Al-Bukhari heeft ook een Hadith verzameld waarin * Usayd bin Hudayr zei dat hij een keer Surat Al-Baqarah reciteerde terwijl zijn paard naast hem stond vast gebonden. Het paard begon geluiden te maken. Toen Usayd met reciteren stopte, hield het paard op met bewegen. Toen hij opnieuw met reciteren begon, ging het paard weer bewegen.Toen hij met reciteren stopte, stopte het paard met bewegen, en toen hij de recitatie hervatte, bewoog het paard weer. Ondertussen was zijn zoon Yahyaa dichtbij het paard gekomen, en hij was bang dat het paard op hem zou gaan staan.

Toen hij zijn zoon aan de kant zette keek hij naar de lucht en zag een wolk waar licht uit straalde dat op lampen leek. In de ochtend ging hij naar Rasuulullaah en vertelde hem wat er gebeurd was en zei toen: "O Rasuulullaah! Mijn zoon Yahyaa was dichtbij het paard en ik was bang dat zij op hem zou gaan staan.

Toen ik naar hem toe ging hief ik mijn hoofd op naar de lucht; ik zag een wolk met lichten zoals lampen. Dus ging ik maar ik kon het niet zien."

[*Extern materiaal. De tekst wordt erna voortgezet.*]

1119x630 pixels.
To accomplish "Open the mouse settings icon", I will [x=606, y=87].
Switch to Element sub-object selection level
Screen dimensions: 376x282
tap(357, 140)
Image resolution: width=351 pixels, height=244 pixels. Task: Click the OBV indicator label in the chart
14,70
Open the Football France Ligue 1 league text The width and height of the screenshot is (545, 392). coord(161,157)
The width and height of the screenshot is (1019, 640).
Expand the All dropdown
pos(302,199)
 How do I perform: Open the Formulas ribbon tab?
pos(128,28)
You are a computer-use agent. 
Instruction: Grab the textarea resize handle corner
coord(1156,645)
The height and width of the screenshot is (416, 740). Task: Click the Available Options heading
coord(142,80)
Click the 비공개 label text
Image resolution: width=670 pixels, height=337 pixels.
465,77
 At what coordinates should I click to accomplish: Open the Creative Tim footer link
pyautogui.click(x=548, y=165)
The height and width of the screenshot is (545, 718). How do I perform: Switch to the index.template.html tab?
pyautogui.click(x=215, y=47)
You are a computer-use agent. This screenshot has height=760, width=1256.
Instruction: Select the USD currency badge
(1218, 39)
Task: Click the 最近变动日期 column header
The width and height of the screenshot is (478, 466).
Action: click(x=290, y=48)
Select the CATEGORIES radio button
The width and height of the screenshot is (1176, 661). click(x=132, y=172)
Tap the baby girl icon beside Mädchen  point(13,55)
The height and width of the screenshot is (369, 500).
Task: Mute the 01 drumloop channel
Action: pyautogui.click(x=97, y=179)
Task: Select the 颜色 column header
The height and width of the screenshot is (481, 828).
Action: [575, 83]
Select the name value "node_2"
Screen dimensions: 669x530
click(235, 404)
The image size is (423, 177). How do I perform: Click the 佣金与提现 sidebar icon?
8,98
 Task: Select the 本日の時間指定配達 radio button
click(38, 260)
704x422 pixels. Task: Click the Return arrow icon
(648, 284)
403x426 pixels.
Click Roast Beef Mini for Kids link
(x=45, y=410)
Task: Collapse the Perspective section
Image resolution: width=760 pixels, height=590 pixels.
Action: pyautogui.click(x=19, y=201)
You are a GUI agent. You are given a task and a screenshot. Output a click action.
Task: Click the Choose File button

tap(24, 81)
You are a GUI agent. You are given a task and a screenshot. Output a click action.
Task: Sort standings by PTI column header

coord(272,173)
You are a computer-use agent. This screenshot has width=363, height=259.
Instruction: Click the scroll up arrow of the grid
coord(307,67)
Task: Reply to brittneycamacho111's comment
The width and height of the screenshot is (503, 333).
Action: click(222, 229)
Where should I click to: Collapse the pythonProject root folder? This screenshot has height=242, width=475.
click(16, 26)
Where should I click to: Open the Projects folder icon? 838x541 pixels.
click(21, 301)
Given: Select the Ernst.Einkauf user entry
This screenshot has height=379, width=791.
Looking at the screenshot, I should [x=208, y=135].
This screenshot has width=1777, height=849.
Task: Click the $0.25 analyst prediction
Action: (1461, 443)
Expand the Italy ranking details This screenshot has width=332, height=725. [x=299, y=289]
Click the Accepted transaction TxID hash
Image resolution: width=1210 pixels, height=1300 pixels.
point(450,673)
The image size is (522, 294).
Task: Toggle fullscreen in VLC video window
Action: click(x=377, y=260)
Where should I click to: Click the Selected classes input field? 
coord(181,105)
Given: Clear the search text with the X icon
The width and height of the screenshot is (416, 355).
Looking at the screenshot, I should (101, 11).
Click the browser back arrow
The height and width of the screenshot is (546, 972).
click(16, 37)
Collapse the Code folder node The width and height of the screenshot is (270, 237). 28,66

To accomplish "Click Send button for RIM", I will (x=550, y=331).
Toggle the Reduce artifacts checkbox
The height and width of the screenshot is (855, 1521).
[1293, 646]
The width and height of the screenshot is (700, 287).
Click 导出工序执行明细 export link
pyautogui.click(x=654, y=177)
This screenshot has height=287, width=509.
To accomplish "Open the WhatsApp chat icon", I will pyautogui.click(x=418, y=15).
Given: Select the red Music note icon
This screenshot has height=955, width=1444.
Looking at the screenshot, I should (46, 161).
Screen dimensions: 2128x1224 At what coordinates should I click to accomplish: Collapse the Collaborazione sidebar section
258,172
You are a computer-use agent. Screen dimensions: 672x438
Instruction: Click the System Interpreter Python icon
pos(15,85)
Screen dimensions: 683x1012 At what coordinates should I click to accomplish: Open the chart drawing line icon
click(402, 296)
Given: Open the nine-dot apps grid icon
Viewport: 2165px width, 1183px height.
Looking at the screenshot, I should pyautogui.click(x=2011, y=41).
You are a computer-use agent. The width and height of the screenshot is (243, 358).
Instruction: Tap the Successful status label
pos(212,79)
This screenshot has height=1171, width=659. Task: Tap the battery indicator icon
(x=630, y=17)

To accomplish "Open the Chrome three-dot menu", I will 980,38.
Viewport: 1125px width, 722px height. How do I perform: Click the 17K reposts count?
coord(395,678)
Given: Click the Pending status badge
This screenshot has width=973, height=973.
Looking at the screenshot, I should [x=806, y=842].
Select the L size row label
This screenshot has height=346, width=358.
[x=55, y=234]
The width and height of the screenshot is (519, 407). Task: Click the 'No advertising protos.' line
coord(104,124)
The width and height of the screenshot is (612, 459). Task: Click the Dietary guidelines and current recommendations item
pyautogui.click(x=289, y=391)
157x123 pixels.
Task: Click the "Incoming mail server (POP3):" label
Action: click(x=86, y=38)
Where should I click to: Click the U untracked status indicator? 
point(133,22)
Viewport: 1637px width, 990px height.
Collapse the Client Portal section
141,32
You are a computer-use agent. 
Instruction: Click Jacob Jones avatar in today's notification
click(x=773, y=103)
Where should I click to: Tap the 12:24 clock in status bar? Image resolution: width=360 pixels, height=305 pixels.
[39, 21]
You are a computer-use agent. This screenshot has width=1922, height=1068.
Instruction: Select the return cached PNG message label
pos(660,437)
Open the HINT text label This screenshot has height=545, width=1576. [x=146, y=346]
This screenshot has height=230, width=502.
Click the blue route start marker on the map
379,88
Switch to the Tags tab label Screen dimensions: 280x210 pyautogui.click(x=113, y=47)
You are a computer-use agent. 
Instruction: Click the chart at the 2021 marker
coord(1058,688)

De Profeet zei:"Weet je wat dat was?" Hij zei:"Nee." De Profeet zei:

"Zij waren de engelen; zij kwamen dichtbij om jouw stem te horen (welke Surat Al-Baqarah reciteerde) en als jij met lezen door was gegaan, zouden de mensen wanneer de ochtend zou komen de engelen hebben kunnen zien en de engelen zouden niet verborgen voor hun ogen zijn geweest."*

Fath Al-Baari 8:680.

----------


## Planwest

Nour 3la nour

----------


## serieuze_man_36

subhana Allah

----------